Россия за очень короткое время совершила рывок в создании квантовых компьютеров и вошла в число мировых лидеров в этой области. За счет чего это удалось сделать вопреки внешнему давлению, как квантовые вычислители помогут получать новые уникальные материалы, как связаны технологическое предпринимательство и создание квантовых компьютеров, в интервью РИА Новости рассказал советник генерального директора госкорпорации "Росатом", сооснователь Российского квантового центра Руслан Юнусов. Разговор состоялся в преддверии IV Конгресса молодых ученых, в ходе которого будут обсуждаться различные аспекты использования квантовых технологий. Беседовал Владимир Сычев.

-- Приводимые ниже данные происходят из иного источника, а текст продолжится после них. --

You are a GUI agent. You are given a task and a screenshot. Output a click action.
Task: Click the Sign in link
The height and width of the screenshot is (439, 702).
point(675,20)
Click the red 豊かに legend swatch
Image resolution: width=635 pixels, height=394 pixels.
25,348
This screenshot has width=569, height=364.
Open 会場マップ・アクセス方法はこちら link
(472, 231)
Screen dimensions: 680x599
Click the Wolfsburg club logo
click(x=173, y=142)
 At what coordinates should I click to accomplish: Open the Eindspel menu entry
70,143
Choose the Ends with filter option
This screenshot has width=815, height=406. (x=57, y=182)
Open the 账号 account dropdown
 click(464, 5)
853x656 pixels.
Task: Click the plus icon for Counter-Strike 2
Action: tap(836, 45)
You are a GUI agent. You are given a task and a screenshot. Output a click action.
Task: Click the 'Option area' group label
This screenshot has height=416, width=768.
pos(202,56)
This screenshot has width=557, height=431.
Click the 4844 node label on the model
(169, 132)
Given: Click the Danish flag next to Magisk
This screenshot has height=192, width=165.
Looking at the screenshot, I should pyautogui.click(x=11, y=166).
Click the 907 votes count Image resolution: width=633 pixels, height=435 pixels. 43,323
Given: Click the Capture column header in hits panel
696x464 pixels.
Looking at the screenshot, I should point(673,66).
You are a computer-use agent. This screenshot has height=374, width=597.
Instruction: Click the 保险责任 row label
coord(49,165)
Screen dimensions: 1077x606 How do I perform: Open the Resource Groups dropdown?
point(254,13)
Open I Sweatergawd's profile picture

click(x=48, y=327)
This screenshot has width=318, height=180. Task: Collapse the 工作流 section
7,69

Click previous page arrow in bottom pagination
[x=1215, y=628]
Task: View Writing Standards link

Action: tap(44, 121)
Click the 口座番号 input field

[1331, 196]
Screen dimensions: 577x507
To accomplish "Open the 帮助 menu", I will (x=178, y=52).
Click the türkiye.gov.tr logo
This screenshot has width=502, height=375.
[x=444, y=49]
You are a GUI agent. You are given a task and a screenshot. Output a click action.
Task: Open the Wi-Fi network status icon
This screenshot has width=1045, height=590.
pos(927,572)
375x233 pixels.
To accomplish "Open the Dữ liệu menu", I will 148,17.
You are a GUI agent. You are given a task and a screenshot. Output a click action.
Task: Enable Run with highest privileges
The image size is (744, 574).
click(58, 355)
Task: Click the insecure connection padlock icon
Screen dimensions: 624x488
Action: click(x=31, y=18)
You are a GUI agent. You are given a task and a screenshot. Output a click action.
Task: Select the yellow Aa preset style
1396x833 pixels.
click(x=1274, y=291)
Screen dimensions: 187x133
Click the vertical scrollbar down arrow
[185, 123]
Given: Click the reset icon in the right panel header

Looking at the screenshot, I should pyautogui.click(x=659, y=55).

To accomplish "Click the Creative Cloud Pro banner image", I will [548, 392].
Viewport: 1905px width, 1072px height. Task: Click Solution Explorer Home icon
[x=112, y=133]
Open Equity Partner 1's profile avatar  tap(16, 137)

– Генеральный директор "Росатома" Алексей Лихачев не так давно на рабочей встрече с президентом России Владимиром Путиным в Кремле в числе главных достижений нашей атомной отрасли за текущий год назвал и результаты в области квантовых компьютеров. Причем помимо уже известного достижения, а именно создания 50-кубитного ионного квантового вычислителя, были озвучены планы создания до конца нынешнего года квантового вычислителя на атомной платформе. А зачем понадобилась еще одна платформа, в чем между ними принципиальная разница?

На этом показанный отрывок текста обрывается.